Integer Low Rank Approximation of Integer matrices

TL;DR

This paper introduces a novel block coordinate descent method for integer low rank approximation of integer matrices, effectively handling discrete data and outperforming existing methods in accuracy.

Contribution

It develops a new algorithm based on integer least squares estimation specifically for integer matrices, addressing a gap in existing real-number techniques.

Findings

Method achieves more accurate solutions than existing continuous data methods.

Numerical experiments demonstrate effectiveness on association analysis and random integer matrices.

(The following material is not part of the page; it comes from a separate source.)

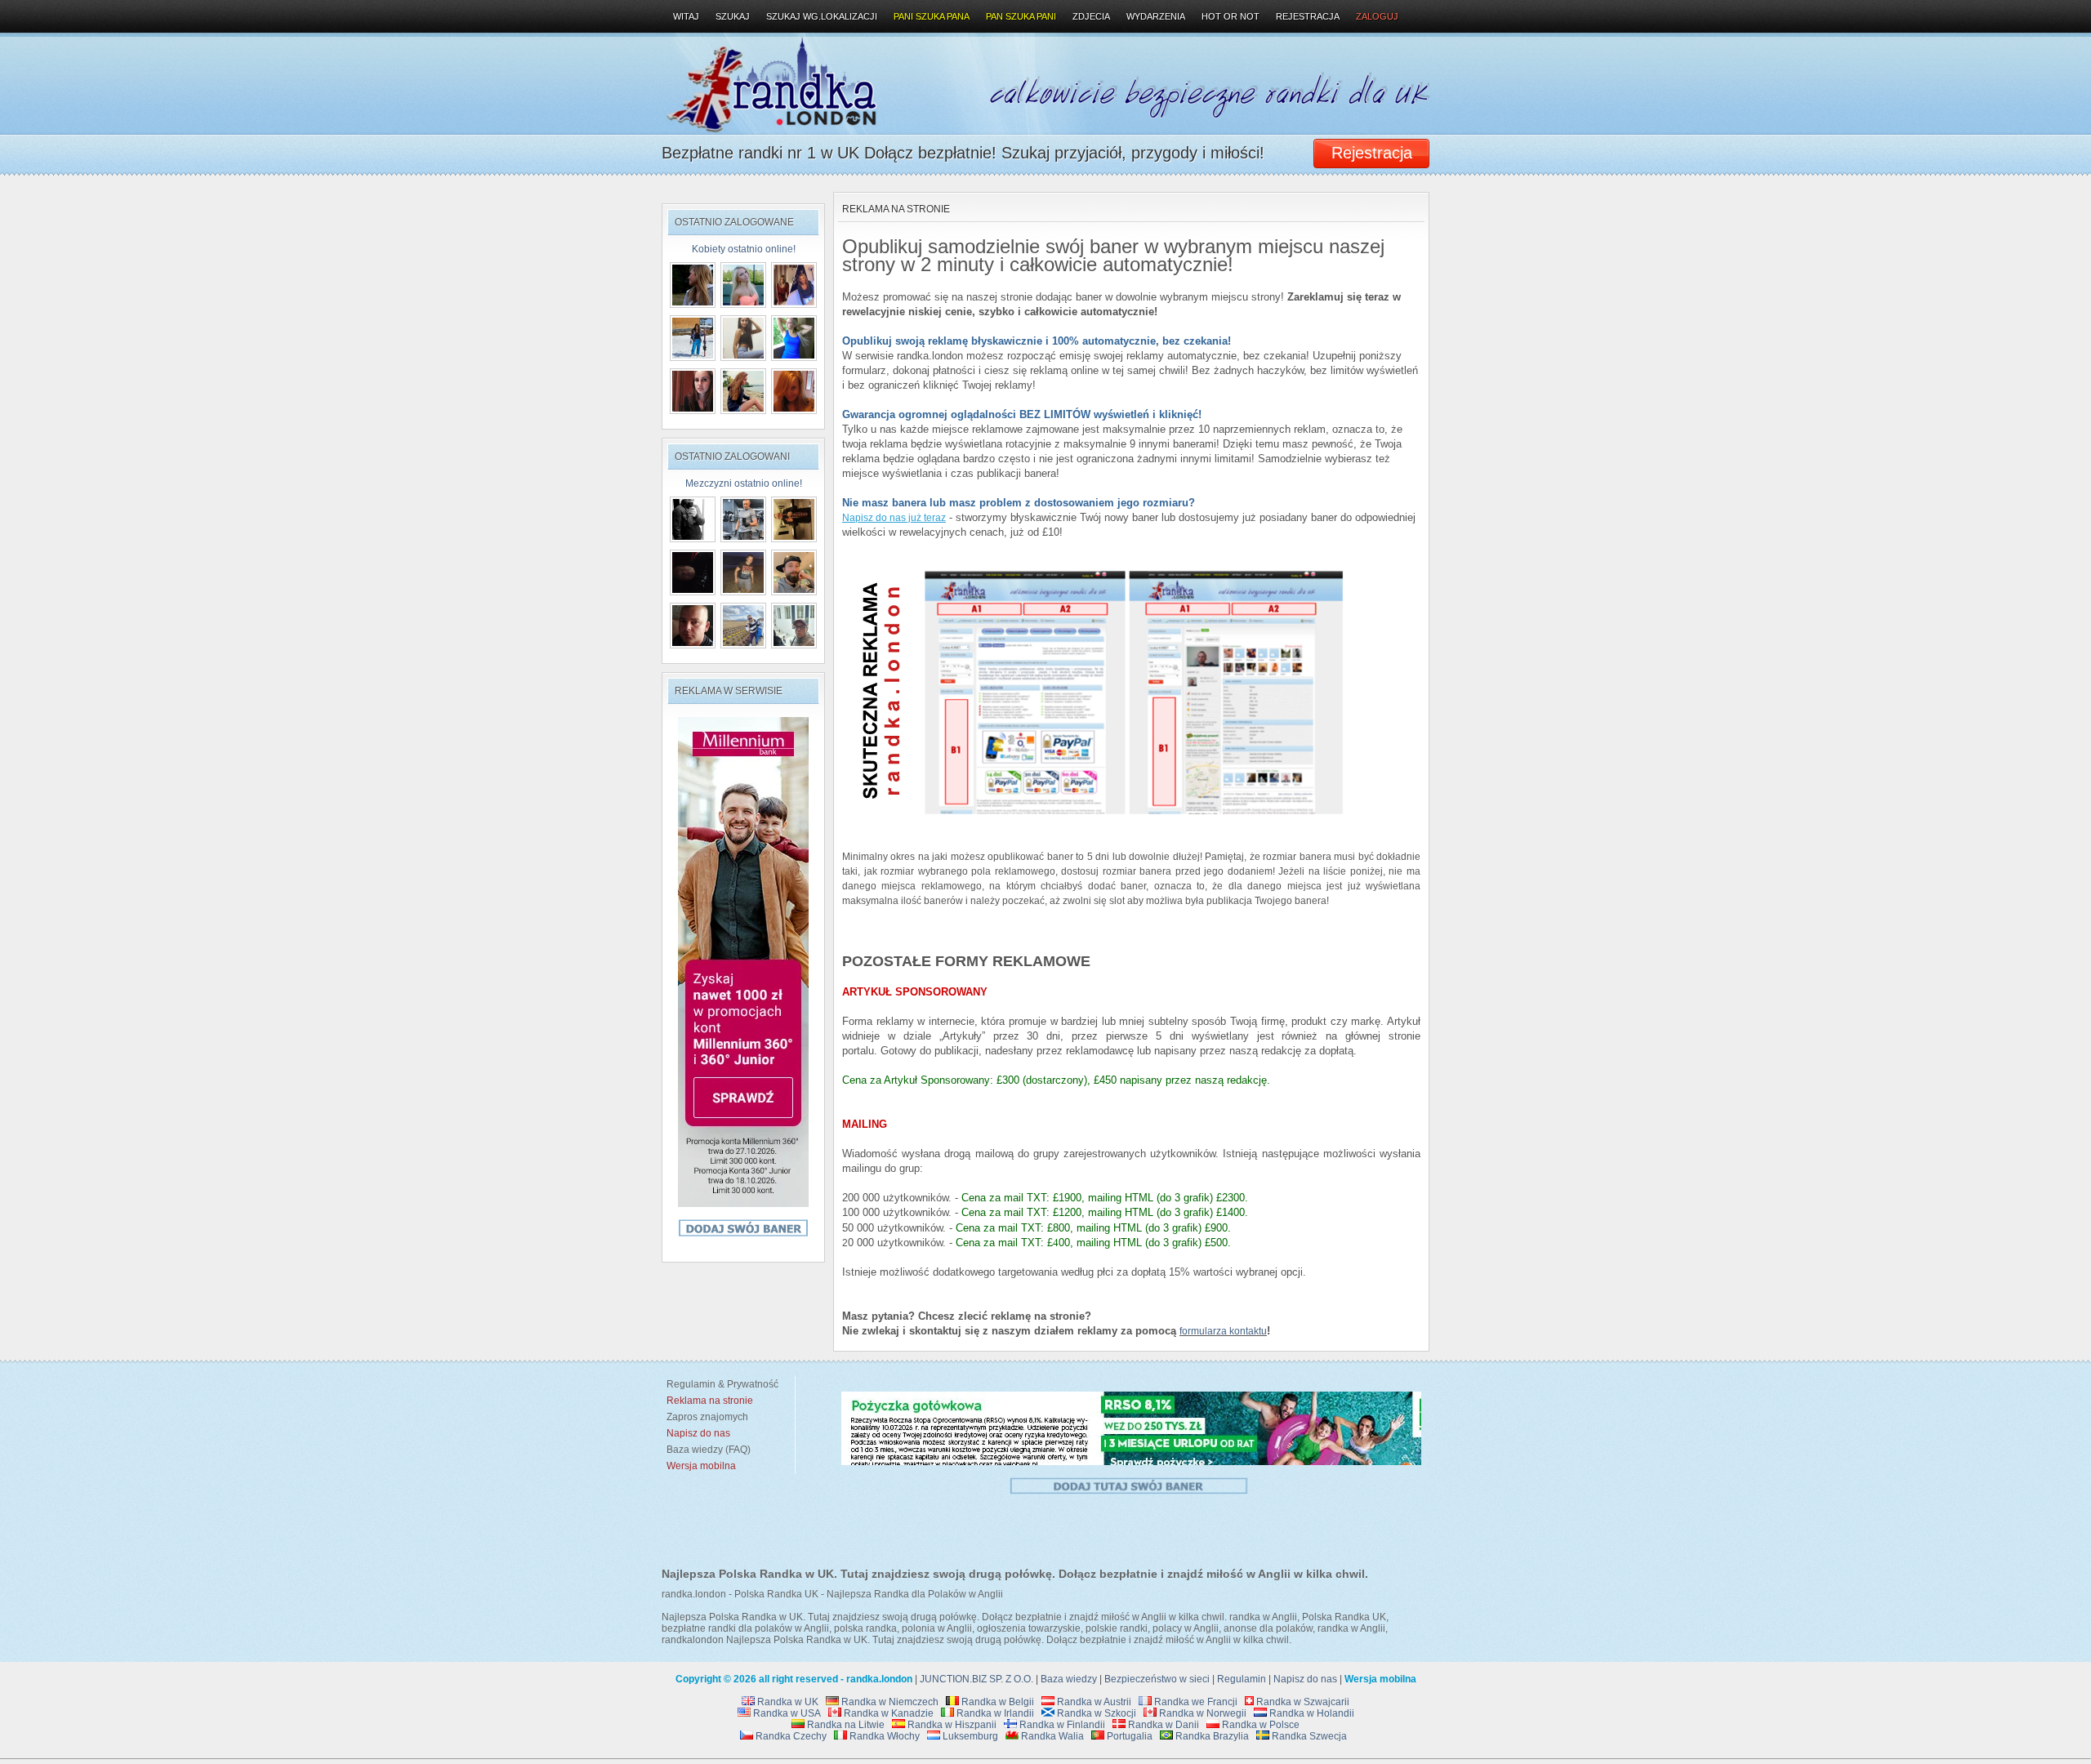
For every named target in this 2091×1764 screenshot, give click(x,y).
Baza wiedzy (1069, 1679)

Algorithm successfully preserves the integer nature of data during approximation.

Abstract

Integer data sets frequently appear in many applications in sciences and technology. To analyze these, integer low rank approximation has received much attention due to its capacity of representing the results in integers preserving the meaning of the original data sets. To our knowledge, none of previously proposed techniques developed for real numbers can be successfully applied, since integers are discrete in nature. In this work, we start with a thorough review of algorithms for solving integer least squares problems, {and} then develop a block coordinate descent method based on the integer least squares estimation to obtain the integer low rank approximation of integer matrices. The numerical application on association analysis and numerical experiments on random integer matrices are presented. Our computed results seem to suggest that our method can find a more accurate solution than other existing methods for continuous data sets.